Existing investigations support the concern that 911 calls and official reports capture only a fraction of the problem. According to an investigation by Futuro Media, at least hundreds of immigrants reported sexual abuse while in ICE custody over the past decade. Their reporting, based on analysis of internal records, revealed allegations of 308 sexual abuse or assault complaints filed across ICE facilities between 2015 and 2021. More than half of these allegations implicated facility staff. Disturbingly, the investigation found that “most sexual abuse complaints aren’t being investigated.”
Similarly, The Intercept reported in 2018 that ICE records revealed more than 1,200 allegations of sexual abuse and assault between 2010 and 2017. According to their analysis, only 43 of these allegations were investigated by DHS.
Like the GEO Group, CoreCivic states its commitment to combatting sexual abuse and harassment, citing regulations imposed under PREA and adding that its staff receive “pre-service and in-service” education and training.
Both companies frequently cite oversight and accreditations from organizations such as the American Correctional Association (ACA) and the National Commission on Correctional Health Care (NCCHC) as evidence of their adherence to national guidelines and standards of care.
However, Dr.

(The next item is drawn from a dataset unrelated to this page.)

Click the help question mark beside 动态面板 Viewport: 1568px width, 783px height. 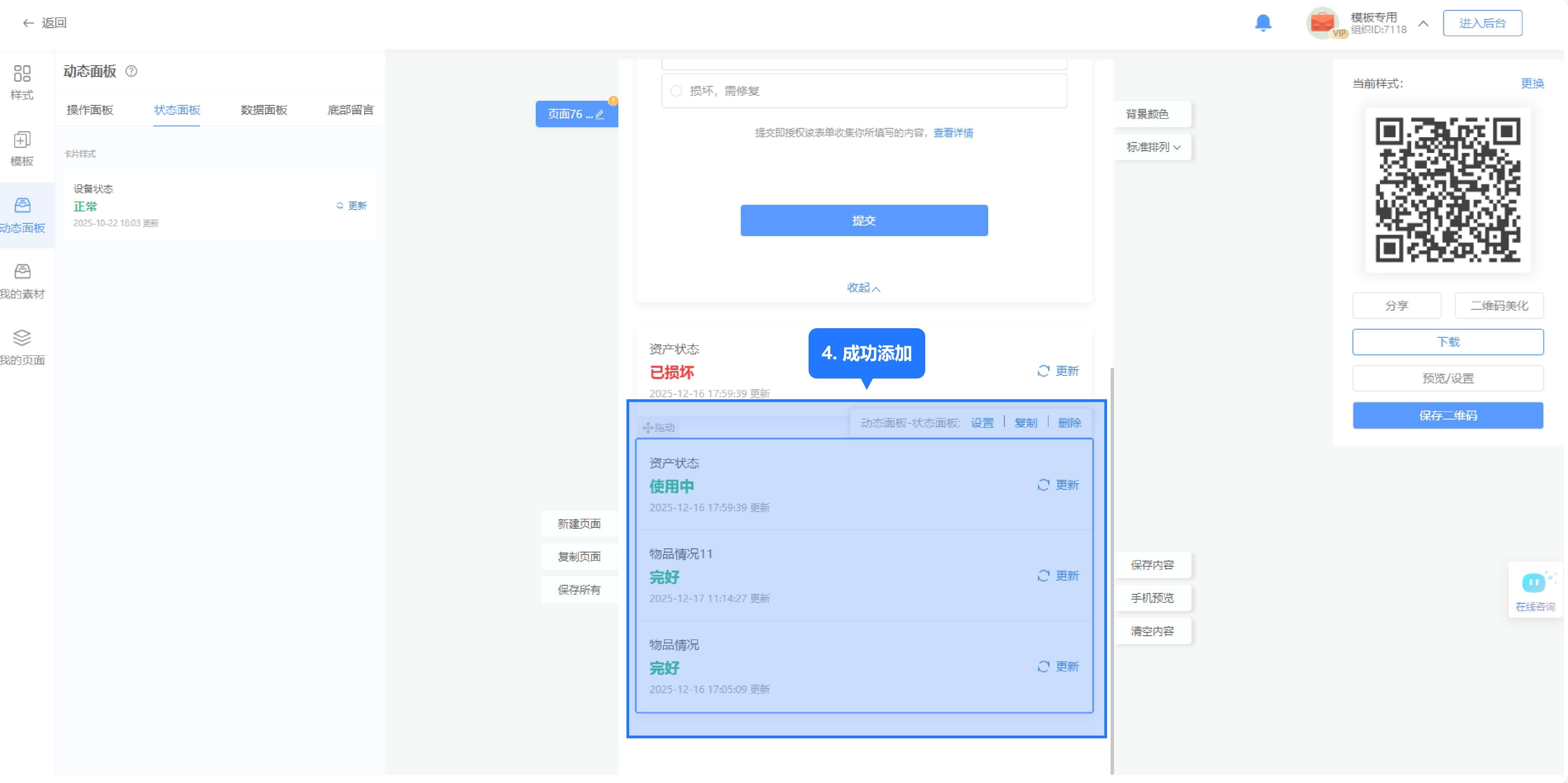131,71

Marc Stern, the former DHS expert, offered a critical perspective on the value of such accreditations. He argued that accreditation primarily demonstrates whether a facility has checked certain boxes – such as writing policies or hiring a specific number of staff – rather than guaranteeing that people inside actually receive adequate care. Facilities can score points simply by having policies in place, regardless of whether those policies are effectively implemented or lead to positive outcomes for detainees.
“It’s like saying someone has a driver’s license,” Stern explained. “They passed a test. But that doesn’t mean they won’t run a red light tomorrow.” His analogy suggests that accreditation, while potentially indicating a baseline level of procedural compliance, is not a substitute for robust, independent oversight and accountability for the actual care and safety of detainees.
The hundreds of 911 calls reviewed in this investigation, coupled with the accounts of detainees, families, and advocates, paint a stark picture of a system struggling under the weight of increased numbers and diminished oversight. The emergencies documented – from pregnant women bleeding to individuals attempting suicide or suffering severe withdrawal – are not merely statistics; they represent moments of profound crisis for vulnerable individuals held in remote, often overcrowded facilities where timely and adequate medical care appears to be the exception, rather than the rule. As the detainee population continues to rise, the human cost of these systemic failures is likely to become even more devastating.